Frame shift: where do you see this both being necessary and to be expected?

  • a white minority that is doing badly

  • a government that is well-run and compassionate enough to run ethnically-based affirmative action-like programs?

  • a government that recognizes race-based criteria in a positive sense

Starting with the last, a number of European states don't allow racial data in official statistics. France is the one I am most familiar with.

Second, I wouldn't expect a dictatorship or some really corrupt country to run this kind of program. So, just to take an example off the top of my head, Zimbabwe is straight out. Japan is well run but not particularly known for going out of its way to support other ethnic groups.

And finishing with the first, from the small list of countries that are left, in most cases whites are either a majority or a somewhat prosperous minority.

If in the future whites do become a significant badly-off minority in some well-run political entities that use affirmative action, well, yes, I would expect the same sense of justice (as well as self-interest not to entrench permanent poor, hence low-tax-value, underclasses) that motivated affirmative action to apply to that white minority.

If it didn't it would undermine the justification for having affirmative action in the first place. Is it about making the country as a whole better off or taking revenge for past misdeeds?

But for now this remains a somewhat hypothetical, if interesting, question.

p.s. Driving everything from guilt isn't super-productive. As a European, white, non-British (French, actually), 1st-gen immigrant to Canada, I am willing to consider the guilt of what was done to indigenous people by the British. After all, most European colonial powers exhibited beastly behaviors in their colonies, so there is a sense of "solidarity" between us.

But Canada is becoming ever more ethnically-mixed. If Europeans become a minority in a province, should you expect say Asian-descent Canadians to take on the tax burden of paying for "white guilt"? Why not vote out those affirmative action programs toward indigenous people? You need a more positive and forward-looking justification for those programs, intended to help people.

  • Anecdotally speaking from personal experience, Japan is precisely the type of country where I would expect some sort of white-centric affirmative action, if it were to exist anywhere. It is a country with a very large non-white ethnic majority, with a lot of barriers to entry for those outside that majority (language being the largest one but far from the only), with a more-or-less Western-like set of values, with a fairly large white minority (inasmuch as Japan has a large minority of anything, which it doesn't), most of whom work low-skill low-wage jobs (mostly as English teachers).

________________

Tasks
• a. Copy the passage of the comment on affirmative action between "If in the future" and "that white minority.", inclusive.
• b. According to the comment on affirmative action, which European state that keeps racial data out of official statistics is the writer most familiar with?
• c. Decide whether each statement agrees with the comment on affirmative action, answering yes or no and quoting the words that settle it:
(i) The writer sees Zimbabwe as a plausible country to run such a program.
(ii) The writer is a first-generation immigrant to Canada.
(iii) Most of Japan's white minority holds high-wage jobs.

Extracted data
________________

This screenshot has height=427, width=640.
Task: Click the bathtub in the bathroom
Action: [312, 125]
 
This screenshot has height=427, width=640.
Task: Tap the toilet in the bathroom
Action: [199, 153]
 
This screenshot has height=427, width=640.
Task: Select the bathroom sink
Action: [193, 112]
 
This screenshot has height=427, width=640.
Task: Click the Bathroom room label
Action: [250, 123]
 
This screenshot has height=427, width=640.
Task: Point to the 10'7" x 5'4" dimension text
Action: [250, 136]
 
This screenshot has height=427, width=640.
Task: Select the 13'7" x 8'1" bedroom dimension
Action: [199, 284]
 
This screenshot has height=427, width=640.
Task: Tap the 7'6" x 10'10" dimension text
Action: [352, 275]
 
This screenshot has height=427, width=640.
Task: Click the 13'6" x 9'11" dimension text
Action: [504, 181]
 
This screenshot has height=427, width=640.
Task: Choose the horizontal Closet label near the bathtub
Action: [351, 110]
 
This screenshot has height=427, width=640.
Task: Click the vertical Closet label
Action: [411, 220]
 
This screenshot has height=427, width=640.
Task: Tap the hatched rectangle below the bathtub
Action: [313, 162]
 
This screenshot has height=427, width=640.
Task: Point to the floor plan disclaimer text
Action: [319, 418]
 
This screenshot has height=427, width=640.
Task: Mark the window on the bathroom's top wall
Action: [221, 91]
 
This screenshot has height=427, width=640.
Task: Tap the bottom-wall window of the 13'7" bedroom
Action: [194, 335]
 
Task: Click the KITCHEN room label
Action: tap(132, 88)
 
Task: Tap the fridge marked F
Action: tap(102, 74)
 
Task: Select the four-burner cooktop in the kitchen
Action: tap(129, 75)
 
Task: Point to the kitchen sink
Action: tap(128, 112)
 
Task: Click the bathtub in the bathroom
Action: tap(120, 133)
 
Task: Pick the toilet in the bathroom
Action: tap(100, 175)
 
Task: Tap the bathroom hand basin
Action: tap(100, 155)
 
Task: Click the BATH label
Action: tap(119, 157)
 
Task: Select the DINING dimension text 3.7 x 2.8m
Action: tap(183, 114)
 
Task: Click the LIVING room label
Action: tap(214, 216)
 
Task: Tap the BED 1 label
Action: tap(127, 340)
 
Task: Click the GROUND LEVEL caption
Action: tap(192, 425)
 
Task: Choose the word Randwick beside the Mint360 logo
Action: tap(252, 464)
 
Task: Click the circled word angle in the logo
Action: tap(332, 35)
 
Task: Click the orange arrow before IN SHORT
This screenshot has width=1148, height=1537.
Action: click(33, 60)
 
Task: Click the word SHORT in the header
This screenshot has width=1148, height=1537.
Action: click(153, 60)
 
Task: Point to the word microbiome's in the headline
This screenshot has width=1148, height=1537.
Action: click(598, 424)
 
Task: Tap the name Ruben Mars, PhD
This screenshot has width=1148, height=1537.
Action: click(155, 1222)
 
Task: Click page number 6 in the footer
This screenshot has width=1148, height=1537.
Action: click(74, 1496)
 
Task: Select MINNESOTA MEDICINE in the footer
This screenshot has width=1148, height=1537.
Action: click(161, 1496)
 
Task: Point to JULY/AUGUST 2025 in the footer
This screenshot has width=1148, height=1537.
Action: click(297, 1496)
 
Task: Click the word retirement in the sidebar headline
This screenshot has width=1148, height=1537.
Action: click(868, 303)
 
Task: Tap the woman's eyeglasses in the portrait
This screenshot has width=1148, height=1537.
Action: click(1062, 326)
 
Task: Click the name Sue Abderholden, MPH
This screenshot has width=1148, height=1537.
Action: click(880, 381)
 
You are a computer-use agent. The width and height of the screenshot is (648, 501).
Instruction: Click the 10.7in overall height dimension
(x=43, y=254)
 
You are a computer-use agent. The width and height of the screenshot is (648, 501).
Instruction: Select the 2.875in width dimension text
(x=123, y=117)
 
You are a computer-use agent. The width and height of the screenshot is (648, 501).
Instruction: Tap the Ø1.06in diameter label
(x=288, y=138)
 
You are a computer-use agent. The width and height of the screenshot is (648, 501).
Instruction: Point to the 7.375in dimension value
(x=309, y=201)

________________

Solutions to the exercise
• a.
If in the future whites do become a significant badly-off minority in some well-run political entities that use affirmative action, well, yes, I would expect the same sense of justice (as well as self-interest not to entrench permanent poor, hence low-tax-value, underclasses) that motivated affirmative action to apply to that white minority.

• b. France.

• c.
(i) No: "Zimbabwe is straight out."
(ii) Yes: "1st-gen immigrant to Canada"
(iii) No: "most of whom work low-skill low-wage jobs (mostly as English teachers)"